Mai come in questo periodo ho trovato conforto in una poesia . . . davvero caduta “a fagiolo”, come si dice. Anch’io in certi momenti mi vorrei “abbandonare” . . . abbandonare la lotta, abbandonare allo sconforto, abbandonare ai ricordi e dimenticare gli impegni di ogni giorno e quelli a venire. Abbandonare i sogni che devono (spesso) essere rimandati per vari motivi. Ho trovato, in mezzo a vecchi foglio, queste parole fotocopiate da un libro scolastico (con tutte le spiegazioni delle parole difficili, come: “aurora” = il momento che precede l’alba) e con questa poesia ho inaugurato un quadernone a righe di terza elementare (secondo me le “righe” più belle). Vi sembra strano che una signora “agée” come me si metta a ricopiare poesie in “bella scrittura” come un’amanuense del medioevo? Ultimamente mi sono accorta che la mia firma era diventata simile a uno scarabocchio, tutte quelle lettere, alte, slanciate, con occhielli sotto . . . peggio che stenografata! Così, mi sono decisa e ho preso (con me stessa, una “padrona” piuttosto elastica) l’impegno di una poesia al giorno. Su righe di 3° elementare, per avere ben preciso lo “spazio” di ogni lettera.
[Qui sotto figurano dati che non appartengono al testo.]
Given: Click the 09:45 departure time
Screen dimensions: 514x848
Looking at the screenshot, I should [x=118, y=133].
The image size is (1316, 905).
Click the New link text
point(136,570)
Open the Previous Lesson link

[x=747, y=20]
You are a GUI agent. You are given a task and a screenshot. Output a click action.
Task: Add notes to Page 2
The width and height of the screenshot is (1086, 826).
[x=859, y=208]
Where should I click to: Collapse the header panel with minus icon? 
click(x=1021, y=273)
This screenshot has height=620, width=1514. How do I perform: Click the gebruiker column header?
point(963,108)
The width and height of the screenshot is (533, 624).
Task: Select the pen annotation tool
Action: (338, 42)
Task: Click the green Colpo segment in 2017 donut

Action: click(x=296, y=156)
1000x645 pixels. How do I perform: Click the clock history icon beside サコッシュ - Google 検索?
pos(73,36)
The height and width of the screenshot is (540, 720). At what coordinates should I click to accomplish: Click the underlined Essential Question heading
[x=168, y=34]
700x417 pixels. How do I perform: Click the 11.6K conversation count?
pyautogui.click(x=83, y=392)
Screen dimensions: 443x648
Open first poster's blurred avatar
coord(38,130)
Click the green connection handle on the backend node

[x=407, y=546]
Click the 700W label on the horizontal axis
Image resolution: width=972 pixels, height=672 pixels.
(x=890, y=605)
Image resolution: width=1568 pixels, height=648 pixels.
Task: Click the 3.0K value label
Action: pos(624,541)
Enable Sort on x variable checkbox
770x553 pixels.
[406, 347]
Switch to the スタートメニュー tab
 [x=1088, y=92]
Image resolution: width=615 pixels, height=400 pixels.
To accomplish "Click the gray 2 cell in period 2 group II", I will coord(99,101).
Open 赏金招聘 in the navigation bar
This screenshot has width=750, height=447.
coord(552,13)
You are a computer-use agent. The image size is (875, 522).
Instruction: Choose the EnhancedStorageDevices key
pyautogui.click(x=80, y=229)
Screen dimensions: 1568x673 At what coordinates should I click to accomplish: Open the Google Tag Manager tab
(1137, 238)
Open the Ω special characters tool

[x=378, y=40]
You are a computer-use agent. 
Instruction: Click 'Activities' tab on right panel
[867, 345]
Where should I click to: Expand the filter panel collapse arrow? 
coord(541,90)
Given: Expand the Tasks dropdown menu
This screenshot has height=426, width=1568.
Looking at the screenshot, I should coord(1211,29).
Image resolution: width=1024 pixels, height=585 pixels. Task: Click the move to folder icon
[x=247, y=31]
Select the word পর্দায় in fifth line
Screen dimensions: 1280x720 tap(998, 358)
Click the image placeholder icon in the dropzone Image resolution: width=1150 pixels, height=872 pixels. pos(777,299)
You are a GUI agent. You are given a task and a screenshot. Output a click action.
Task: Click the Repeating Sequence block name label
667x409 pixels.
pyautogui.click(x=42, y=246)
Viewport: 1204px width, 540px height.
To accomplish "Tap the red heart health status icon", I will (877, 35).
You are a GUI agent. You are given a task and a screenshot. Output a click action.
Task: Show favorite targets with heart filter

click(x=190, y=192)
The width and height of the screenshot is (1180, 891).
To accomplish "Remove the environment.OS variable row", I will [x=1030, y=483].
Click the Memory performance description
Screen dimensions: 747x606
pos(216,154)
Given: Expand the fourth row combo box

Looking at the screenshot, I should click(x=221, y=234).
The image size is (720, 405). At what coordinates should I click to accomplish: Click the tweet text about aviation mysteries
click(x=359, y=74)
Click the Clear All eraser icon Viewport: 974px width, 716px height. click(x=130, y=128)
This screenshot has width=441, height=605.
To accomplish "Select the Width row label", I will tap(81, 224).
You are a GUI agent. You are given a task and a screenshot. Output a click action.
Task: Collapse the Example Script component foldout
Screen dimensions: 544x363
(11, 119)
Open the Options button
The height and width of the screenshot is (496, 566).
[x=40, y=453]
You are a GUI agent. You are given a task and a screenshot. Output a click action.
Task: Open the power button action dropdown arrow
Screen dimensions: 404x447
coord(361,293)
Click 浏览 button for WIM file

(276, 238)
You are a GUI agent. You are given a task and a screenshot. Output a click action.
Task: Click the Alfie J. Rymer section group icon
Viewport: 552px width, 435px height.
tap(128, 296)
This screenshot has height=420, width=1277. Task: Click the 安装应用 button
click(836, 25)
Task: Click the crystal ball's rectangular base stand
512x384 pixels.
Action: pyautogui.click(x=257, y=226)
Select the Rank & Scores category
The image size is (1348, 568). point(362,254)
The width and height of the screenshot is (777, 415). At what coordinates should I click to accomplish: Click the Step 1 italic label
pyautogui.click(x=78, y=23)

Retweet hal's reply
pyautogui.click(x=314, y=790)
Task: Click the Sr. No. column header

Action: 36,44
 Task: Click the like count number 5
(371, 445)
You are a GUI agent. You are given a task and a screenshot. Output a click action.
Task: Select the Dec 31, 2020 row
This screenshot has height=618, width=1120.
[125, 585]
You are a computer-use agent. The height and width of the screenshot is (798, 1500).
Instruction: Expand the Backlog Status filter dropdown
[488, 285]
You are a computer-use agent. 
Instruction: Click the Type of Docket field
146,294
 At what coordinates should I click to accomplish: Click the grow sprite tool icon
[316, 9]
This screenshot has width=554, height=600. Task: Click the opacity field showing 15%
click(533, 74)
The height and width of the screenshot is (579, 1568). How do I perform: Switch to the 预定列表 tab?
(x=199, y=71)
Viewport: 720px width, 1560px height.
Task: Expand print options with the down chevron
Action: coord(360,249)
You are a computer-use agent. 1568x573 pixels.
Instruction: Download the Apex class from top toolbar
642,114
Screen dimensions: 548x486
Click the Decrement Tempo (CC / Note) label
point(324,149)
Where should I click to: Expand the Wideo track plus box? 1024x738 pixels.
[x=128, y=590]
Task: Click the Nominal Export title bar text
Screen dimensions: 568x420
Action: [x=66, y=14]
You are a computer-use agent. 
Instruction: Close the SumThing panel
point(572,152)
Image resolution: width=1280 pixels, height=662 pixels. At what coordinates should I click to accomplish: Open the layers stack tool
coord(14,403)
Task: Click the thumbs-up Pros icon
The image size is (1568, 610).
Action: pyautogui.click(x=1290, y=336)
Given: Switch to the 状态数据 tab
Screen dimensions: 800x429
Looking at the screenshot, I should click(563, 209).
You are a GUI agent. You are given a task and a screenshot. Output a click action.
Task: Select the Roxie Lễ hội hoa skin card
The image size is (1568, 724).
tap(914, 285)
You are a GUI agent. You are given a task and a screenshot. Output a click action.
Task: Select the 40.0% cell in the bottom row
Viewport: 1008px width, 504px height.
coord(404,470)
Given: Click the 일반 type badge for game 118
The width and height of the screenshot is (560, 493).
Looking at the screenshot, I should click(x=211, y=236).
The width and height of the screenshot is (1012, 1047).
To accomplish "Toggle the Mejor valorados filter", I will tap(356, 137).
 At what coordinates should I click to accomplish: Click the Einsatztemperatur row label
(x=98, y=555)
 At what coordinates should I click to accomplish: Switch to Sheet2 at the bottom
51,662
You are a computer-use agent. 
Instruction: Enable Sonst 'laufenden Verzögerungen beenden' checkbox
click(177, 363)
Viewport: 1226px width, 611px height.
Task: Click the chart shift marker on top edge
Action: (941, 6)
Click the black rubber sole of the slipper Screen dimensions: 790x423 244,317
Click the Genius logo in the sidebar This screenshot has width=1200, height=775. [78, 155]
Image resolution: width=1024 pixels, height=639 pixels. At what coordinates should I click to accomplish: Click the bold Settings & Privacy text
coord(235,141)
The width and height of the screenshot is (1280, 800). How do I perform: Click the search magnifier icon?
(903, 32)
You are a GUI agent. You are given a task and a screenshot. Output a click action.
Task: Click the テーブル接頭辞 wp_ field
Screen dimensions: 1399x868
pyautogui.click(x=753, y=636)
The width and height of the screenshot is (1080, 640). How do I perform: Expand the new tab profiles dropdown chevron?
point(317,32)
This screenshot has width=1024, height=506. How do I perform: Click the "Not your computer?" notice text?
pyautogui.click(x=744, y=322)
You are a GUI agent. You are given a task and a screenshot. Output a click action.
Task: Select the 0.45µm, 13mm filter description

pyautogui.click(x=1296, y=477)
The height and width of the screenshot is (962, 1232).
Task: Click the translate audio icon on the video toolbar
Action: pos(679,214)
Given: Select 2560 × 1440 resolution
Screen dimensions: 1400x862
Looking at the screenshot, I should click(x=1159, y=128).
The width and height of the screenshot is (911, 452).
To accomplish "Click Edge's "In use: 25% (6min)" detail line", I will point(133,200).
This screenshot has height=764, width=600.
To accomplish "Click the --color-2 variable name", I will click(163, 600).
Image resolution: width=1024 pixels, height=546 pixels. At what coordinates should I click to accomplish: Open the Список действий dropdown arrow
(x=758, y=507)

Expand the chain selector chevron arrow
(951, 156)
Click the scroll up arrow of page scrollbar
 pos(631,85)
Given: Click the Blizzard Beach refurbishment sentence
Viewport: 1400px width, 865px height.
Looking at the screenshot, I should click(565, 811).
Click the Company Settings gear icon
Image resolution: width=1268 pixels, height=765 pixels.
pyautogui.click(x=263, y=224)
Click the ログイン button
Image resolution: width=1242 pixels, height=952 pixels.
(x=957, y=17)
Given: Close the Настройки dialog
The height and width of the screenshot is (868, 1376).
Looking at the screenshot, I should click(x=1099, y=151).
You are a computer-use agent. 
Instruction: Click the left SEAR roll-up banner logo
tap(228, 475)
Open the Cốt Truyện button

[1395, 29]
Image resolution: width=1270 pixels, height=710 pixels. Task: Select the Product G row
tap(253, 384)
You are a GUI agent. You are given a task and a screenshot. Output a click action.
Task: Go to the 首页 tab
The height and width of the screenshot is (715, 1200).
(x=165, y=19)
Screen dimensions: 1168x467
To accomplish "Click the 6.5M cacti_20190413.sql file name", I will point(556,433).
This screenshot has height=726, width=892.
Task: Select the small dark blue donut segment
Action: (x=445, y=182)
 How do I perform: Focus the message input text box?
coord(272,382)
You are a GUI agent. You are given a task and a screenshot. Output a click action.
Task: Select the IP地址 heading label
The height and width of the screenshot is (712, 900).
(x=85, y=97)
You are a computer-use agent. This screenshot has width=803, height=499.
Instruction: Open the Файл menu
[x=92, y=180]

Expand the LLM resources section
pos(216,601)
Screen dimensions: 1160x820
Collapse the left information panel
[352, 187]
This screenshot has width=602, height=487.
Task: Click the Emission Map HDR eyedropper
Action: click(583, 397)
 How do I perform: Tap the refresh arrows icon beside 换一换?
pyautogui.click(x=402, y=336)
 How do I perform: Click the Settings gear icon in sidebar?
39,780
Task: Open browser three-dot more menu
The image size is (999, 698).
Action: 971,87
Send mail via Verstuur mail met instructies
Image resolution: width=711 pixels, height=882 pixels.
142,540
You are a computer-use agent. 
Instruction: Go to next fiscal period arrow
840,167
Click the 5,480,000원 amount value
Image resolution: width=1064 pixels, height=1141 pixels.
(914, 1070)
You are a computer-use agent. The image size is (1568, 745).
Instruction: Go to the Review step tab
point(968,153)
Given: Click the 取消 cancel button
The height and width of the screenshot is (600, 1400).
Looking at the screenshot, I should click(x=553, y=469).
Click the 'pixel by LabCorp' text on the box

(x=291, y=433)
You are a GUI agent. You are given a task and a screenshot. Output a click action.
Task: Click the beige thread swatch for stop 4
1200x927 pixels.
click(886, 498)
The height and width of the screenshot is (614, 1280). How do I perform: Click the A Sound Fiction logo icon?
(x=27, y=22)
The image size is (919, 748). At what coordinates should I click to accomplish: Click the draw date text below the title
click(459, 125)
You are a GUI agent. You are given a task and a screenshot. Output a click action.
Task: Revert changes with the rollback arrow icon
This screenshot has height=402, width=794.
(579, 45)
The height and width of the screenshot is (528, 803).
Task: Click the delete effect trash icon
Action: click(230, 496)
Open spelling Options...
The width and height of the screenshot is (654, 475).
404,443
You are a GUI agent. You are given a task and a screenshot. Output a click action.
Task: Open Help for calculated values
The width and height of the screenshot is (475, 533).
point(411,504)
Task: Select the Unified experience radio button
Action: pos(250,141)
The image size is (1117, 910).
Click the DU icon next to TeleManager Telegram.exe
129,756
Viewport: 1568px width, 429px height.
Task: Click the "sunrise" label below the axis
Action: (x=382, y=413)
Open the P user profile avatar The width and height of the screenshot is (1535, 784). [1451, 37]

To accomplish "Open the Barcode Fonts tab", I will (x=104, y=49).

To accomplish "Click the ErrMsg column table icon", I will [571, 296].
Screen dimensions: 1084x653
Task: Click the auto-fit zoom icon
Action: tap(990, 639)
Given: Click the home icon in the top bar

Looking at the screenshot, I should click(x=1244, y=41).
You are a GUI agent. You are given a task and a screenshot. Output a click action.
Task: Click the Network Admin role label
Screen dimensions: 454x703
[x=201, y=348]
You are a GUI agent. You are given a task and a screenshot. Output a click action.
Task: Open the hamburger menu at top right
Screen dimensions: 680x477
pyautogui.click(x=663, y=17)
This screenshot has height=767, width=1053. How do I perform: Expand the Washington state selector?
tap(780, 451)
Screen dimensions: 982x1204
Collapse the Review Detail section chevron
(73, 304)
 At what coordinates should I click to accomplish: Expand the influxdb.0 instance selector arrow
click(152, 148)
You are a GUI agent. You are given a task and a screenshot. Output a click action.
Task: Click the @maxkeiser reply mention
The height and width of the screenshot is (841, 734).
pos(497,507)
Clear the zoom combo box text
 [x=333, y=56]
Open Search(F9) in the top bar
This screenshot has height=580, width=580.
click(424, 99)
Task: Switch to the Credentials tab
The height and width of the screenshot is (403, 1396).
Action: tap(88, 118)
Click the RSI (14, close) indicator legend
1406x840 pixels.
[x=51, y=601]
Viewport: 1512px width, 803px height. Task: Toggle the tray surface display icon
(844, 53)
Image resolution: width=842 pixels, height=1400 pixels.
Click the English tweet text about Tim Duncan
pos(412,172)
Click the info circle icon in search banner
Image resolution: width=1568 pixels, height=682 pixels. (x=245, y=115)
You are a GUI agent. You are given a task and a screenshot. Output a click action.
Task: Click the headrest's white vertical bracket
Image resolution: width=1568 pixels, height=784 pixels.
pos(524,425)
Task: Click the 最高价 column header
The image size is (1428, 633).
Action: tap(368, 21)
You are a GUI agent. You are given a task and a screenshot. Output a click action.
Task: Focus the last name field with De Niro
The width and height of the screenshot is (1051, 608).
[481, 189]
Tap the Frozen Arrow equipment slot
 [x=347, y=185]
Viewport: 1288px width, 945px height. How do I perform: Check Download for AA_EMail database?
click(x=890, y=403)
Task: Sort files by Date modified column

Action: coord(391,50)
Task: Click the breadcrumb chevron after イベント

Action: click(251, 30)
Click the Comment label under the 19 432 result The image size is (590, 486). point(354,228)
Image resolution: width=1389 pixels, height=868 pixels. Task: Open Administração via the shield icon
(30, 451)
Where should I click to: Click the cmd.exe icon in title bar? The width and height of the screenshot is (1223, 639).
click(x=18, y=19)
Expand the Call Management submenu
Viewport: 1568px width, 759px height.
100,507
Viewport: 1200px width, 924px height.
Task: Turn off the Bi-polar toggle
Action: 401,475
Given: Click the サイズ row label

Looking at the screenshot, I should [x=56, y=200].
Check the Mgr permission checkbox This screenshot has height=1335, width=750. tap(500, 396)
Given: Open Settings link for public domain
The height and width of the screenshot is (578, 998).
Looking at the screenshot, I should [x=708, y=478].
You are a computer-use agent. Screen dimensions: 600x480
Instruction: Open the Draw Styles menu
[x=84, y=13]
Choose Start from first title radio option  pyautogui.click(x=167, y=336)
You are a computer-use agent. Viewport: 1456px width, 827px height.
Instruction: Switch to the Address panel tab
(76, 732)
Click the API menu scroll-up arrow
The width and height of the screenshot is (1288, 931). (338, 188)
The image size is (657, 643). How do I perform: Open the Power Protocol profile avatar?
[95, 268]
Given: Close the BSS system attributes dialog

Purtroppo, mi sono accorta che, ben prima della fine della pagina ho ripreso la scrittura “adulta” e, appena girata la pagina, le ultime righe sono meno curate . . . farò meglio la prossima poesia. Adesso vi lascio e vado a scrivere, la poesia di oggi si intitola: “L’uomo che spera” e non so nemmeno di chi è . . . ritaglio i giornali e lascio lì le cose . . . devo cominciare a buttare, fare pulizia tra il vecchiume accumulato.

Inizio d’anno

Non so se a scuola si scrive ancora, in cima al foglio, il nome della città/paese/paesello seguito dalla data Non so se ci sono altri che come me, almeno per tutto il mese di gennaio si imbrogliavano con l’anno e scrivevano il numero di quello finito Pensavo stamattina che se avessi scritto una data avrei dovuto stare attenta a non  sbagliare l’anno. Ma poi, subito dopo, ho pensato che ormai è raro che scrivo una data. Quello che scrivo, ultimamente, lo data il Pc . . .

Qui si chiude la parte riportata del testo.